I think I'd like to keep the body of my middle-thirties. I was in great shape, I was kind of cute, I still thought life could work out, I could climb a flight of stairs without passing out, I could eat a doughnut without suddenly shredding my pants, and I didn't need farm implements just to get me out of the tub after a bath.
But I'd like to keep the learning stuff. The things I've picked up in the years since have been pretty valuable. I feel like if I had all that when I was in my thirties, my life would be so different than it is now.
No. I hope for a long, healthy, life and I wish the average human life span were at least double what it is; but I have no desire whatsoever to live forever--either in this world or in afterlife. Life is precious and has meaning because it is rare, and because it comes to an end.
Nope. I'm currently 43 and I have found each age seems to come with both good and bad things. I feel like I'm in a really, really good place right now. But I'm also looking forward to being an empty nester next year. Possibly moving half way across the country. I love life now but am also looking forward to what adventures lie ahead.

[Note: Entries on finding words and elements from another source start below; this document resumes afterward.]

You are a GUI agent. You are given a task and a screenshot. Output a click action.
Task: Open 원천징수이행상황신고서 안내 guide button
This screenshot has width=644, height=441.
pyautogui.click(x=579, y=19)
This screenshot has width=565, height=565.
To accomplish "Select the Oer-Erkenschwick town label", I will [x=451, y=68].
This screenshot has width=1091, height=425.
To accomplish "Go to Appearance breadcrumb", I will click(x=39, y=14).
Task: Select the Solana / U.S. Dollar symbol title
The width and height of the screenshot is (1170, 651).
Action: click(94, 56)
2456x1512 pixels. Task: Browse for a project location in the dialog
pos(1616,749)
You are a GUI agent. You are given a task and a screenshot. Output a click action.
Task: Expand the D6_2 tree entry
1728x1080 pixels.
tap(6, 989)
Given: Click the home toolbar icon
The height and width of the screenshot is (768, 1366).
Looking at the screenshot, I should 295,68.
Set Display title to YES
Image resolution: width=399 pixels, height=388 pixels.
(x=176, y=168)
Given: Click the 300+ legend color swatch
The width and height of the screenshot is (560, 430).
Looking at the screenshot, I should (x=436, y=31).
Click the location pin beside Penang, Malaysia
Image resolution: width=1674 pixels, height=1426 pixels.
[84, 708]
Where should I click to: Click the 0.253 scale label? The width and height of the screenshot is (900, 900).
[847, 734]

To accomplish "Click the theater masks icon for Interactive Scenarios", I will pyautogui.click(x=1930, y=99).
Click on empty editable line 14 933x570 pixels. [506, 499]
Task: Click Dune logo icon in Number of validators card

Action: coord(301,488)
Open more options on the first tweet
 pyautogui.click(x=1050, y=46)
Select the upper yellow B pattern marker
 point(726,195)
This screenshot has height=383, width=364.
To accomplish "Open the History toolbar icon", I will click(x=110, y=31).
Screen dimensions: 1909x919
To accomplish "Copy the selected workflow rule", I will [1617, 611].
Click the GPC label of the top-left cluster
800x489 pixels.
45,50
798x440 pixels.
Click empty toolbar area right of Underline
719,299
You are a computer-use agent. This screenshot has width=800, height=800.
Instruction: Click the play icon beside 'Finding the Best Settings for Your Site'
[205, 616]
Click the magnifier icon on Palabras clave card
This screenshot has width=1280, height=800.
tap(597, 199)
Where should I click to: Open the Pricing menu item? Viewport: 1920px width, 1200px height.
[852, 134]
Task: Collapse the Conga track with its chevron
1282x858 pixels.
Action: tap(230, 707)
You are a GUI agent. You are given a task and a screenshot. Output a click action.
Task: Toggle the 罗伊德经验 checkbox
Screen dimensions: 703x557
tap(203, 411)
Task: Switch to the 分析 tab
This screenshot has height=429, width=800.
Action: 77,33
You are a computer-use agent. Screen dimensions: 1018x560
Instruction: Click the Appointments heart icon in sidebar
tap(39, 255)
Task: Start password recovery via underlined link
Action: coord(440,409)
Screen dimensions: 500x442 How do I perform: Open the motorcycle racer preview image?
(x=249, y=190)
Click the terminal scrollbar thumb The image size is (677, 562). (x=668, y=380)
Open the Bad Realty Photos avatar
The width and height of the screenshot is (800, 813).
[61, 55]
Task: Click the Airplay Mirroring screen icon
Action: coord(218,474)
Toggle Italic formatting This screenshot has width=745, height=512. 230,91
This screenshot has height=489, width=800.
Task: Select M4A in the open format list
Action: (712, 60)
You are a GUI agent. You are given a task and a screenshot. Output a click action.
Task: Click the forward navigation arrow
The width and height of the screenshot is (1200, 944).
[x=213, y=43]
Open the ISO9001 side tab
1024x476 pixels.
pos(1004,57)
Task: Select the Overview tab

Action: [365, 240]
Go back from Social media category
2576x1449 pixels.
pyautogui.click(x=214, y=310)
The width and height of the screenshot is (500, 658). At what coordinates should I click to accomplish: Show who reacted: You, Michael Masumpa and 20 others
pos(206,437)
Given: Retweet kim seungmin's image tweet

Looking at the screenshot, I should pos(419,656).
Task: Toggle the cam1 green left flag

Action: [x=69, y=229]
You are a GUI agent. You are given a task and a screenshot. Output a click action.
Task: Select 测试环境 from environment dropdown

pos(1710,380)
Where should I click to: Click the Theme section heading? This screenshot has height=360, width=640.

I'd like me 19 year old body back, but with my 47 year old brain.
I want the whole experience of being Human.
Depends on what is meant. If you mean that I could physically be 30 yrs old, and not age further, that would be nice, as long as I could continue to learn, and mature mentally.
If I could choose, I'd start over at 21, so I could do everything, like drink legally, and go back to the eighties, when I was a dancer. I'd live in my station wagon again, travel all over, this time realizing what a gift youth and beauty, and perfect health is, use it to my advantage, avoid all the heartache and mistakes I've made, and live to be about 72.
hard choice but I think, no, as each year has brought me understandings that I wouldn't have had if I was stuck in 'groundhog year' - Now I am nearing seventy its interesting to see the challenges. I move slower am again less certain of myself , more breathless but with 'some' wisdom of age that allows me to laugh, because nothing is so important really, also people don't take me for granted I haven't yet been helped across the road but shall I think enjoy it if it ever happens. One of my problems is that i actually look and sound a lot younger than i am so by the time i do need help I may not get it . I find it interesting though.
Well it depends. Like I'm 23 now and I wouldn't mind being practically 25 till I'm 100+ (If I don't like old age there's always euthanasia and while a long life may be tiring there are more opportunities in it). Biologically only though. Like still able to have kids, exercise still matters (weight gain, loss possible)... Normal is working so far.